普通のアンプみたいに歪み具合(GAIN)と音量(VOLUME)に分けられておらず、コントロールはVOLUMEとTONEだけ。それでも、VOLUMEを上げると、音量だけでなく気持ちよくクランチし始めて、小さくても真空管アンプの音。

このサウンドに一発でやられました。

また売値20,000円→今だけ16,800円のキャッチにも負け、持参した現金をほぼ全額投じ、他の買い物は諦めて即座にゲットしました。

お店のかなり高齢のアキバの歴史のような店主に「これ、ください」と頼むと、後ろの棚からあまり大きくない箱を出してきました。特に飾りもない、小さめの段ボール箱です。

部品点数は少ないが

日曜の夕方から作り始めました。

箱を開けると、電子部品のビニール袋、真空管回路の命である大きなトランスと小さなトランス、そして小箱に入ったAX12真空管。

加工済みの金属ケースが付いているのは、ビギナーにとっては有り難いことです。おそらく、電子回路を作る前に、ケース加工で挫折してしまったかと思います。

通常の電子工作キットのようなプリント基板はなく、ラグ板という、電子工作用の、絶縁体の細長い強化樹脂板の両脇に、部品を取り付けるポイントになる端子が並んだ部品をベースに、回路を組み立てていきます。

ビギナーでもできるように、回路図だけでなく、以下の実体配線図が付けられており、これと同じようにハンダ付けしていくことになります。

とはいえ、実際に適度な長さに電子工作用のケーブルをカットし、被覆を剥き、中の銅線をきちんと接触するよう、慎重にハンダで付けて、となかなかキツい作業です。最近、老眼も始まっていて、手元がぼやけるのも辛く、悲しいところです。

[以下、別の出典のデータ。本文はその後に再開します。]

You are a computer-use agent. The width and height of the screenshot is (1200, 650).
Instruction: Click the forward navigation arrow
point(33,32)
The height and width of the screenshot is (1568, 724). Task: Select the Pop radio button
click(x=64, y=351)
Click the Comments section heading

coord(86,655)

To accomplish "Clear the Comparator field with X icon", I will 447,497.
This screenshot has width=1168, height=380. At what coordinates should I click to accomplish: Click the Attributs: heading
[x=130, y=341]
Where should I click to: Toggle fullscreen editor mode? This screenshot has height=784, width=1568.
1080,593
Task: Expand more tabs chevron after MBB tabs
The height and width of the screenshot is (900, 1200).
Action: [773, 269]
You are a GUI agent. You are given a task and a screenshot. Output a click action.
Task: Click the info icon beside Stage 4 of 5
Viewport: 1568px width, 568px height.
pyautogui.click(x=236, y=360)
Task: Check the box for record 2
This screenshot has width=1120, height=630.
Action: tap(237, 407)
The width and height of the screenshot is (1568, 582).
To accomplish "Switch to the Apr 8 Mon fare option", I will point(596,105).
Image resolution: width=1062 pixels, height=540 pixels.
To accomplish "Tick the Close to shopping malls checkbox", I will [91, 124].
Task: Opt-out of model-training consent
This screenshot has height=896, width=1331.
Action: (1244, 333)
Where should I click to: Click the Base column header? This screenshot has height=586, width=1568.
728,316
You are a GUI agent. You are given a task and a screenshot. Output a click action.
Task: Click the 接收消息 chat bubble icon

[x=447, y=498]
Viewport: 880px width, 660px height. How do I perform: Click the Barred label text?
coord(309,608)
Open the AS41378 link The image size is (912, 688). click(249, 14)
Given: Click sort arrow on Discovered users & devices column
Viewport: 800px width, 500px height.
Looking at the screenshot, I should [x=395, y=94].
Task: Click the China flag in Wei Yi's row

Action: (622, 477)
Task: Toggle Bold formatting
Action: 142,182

配線図と実体配線図を作業机の前に貼り、さんざん見比べながら、夕飯を挟んで4時間くらいでようやく組み上がりました。そして、まず電源をつながないで、実体配線図と見比べながら各部の配線を入念にチェック、いくつかイモ半田を直しました。

ようやく電源につなぎ、真空管の脇の端子のところを、テスターで電圧を測りました。1次増幅の後ろで274V出ています。

触れれば死ぬこともある高圧で、さすがに緊張の汗が出ました。何か配線ミスとかあると、部品が壊れるくらいならともかく、我が身まで壊れる危険があるため、ここのチェックは何度も慎重に行いました。

とりあえず電圧や接続にミスがないことを何度か確認して、ようやく完成です。

アンプの後ろの端子にワニ口クリップのケーブルの片方をつなぎ、もう片方を手持ちの小さいスピーカーにつなぎました。シールドでギターをつなげて鳴らすと、なかなか良い音が出ました。ただ、ジーというノイズが残っています。金属ケースに触れるとノイズが減るので、アースの取り方や配線等に、改善の余地がありそうです。

ちなみに真空管アンプクラブの先輩方に以下の写真を見せたら、線のまとめ方が汚い、ラグ板の位置が悪い、パーツ類はもっとトランスから離せ、アースの取り方に注意しろ、と温かくも情け容赦のないアドバイスをたくさんいただきました(笑)。

まずようやくスタート地点に立てたので、もう少し理論的なことを学びつつ、これで実験、改造したり、いずれは自分で設計し、もう少し高出力のものに挑戦してみたいと思います。